**Exercise goal**
Locate "Click the Run precheck button" in the data below, then output the line it is on and all following lines through the last, word for word. Skip any pictures.

*** Opening of Task data ***

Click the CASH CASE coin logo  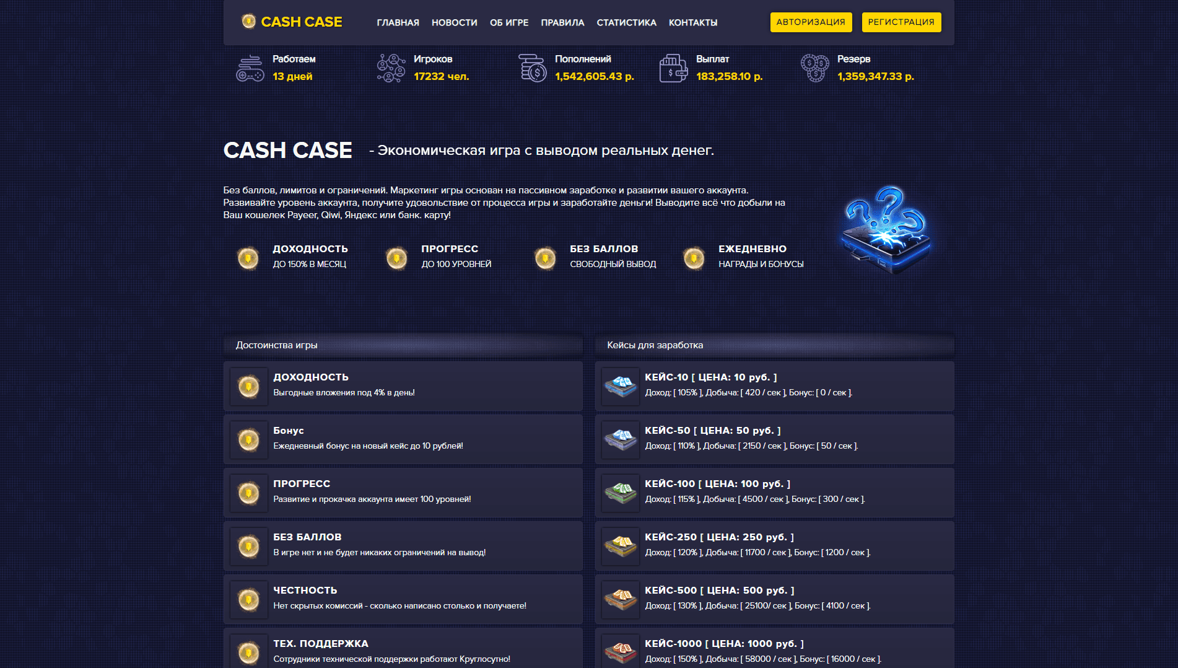click(x=249, y=22)
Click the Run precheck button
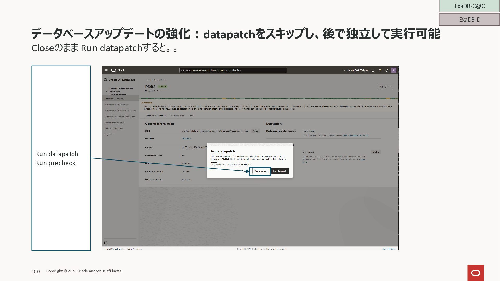This screenshot has width=500, height=281. [260, 171]
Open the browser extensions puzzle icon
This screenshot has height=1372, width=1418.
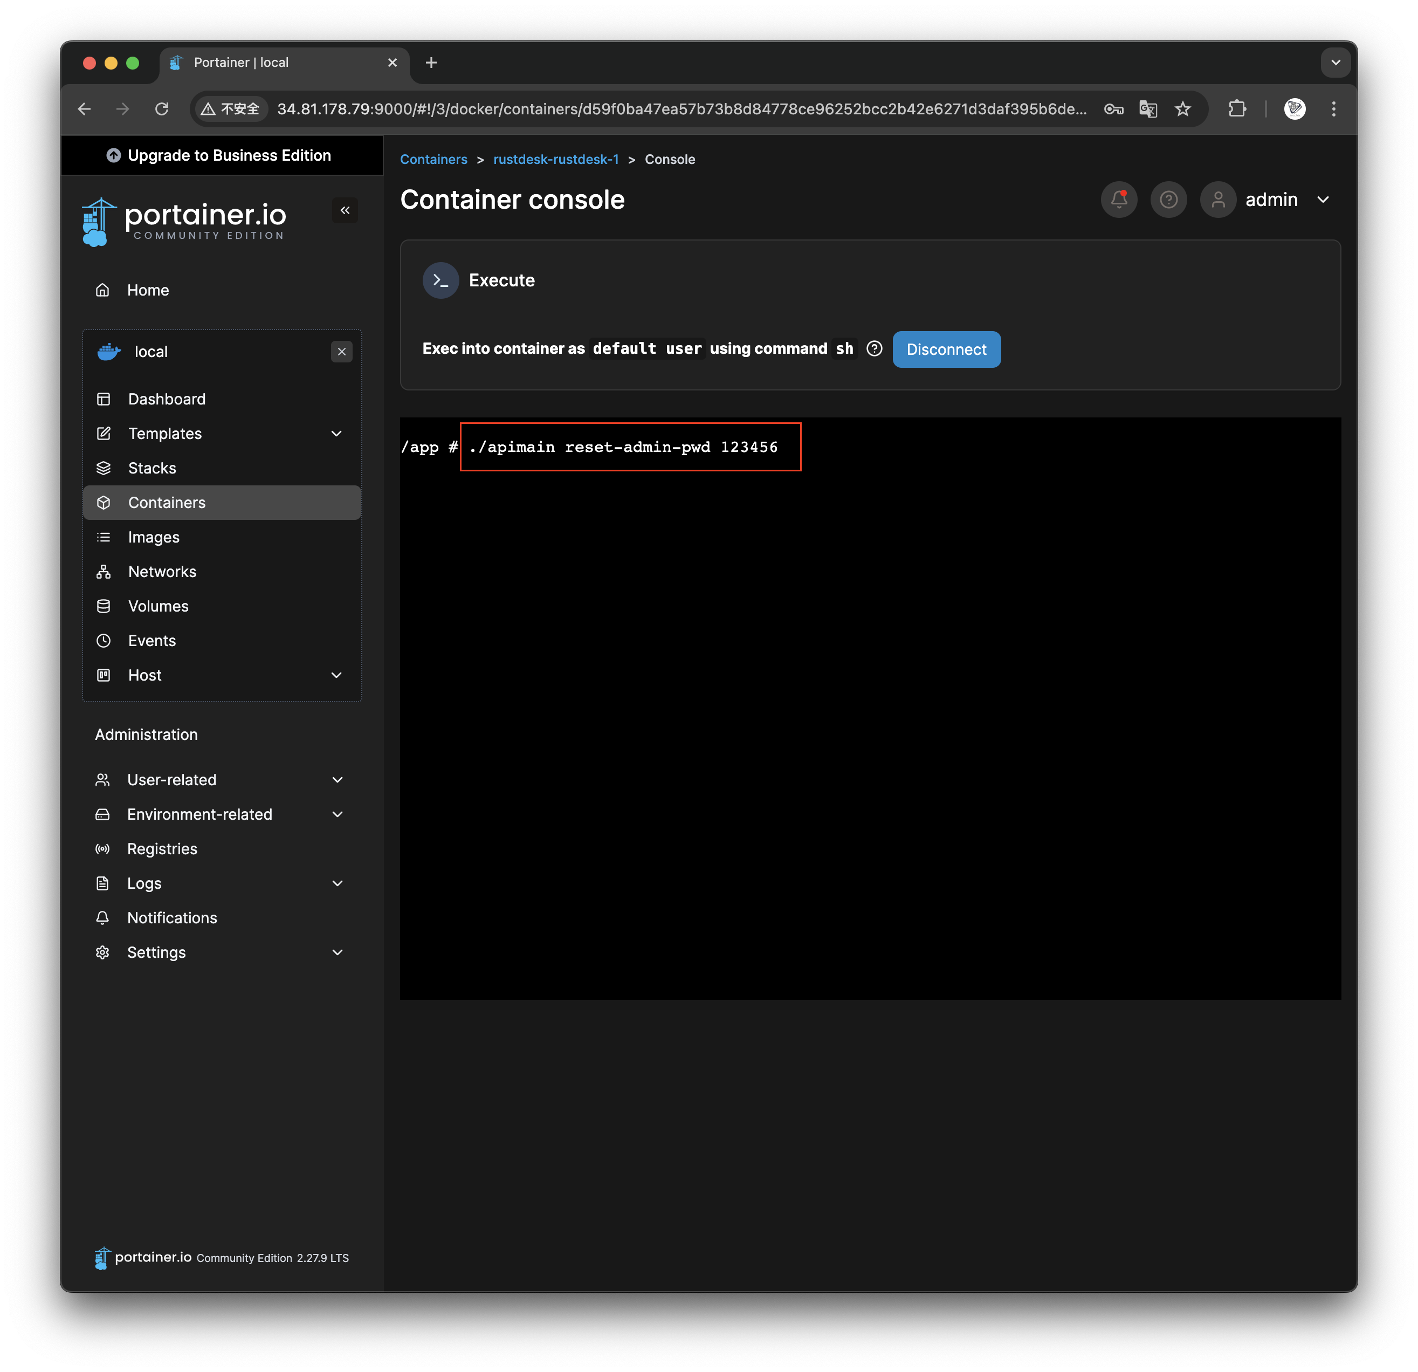point(1237,109)
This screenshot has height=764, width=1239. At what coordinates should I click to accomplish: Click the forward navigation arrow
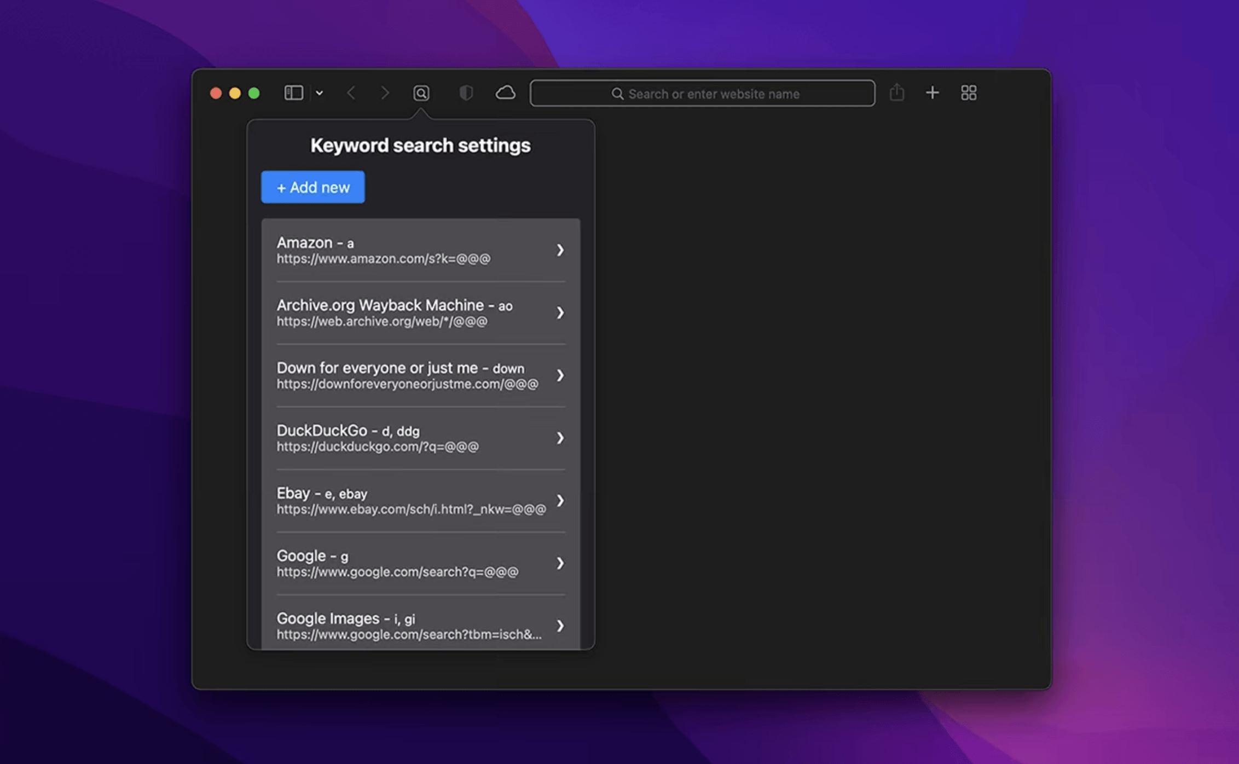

*** Close of Task data ***

**Answer space**
Click the Run precheck button
This screenshot has width=500, height=281. [260, 171]
Open the browser extensions puzzle icon
This screenshot has height=1372, width=1418.
point(1237,109)
This screenshot has height=764, width=1239. At what coordinates should I click to accomplish: Click the forward navigation arrow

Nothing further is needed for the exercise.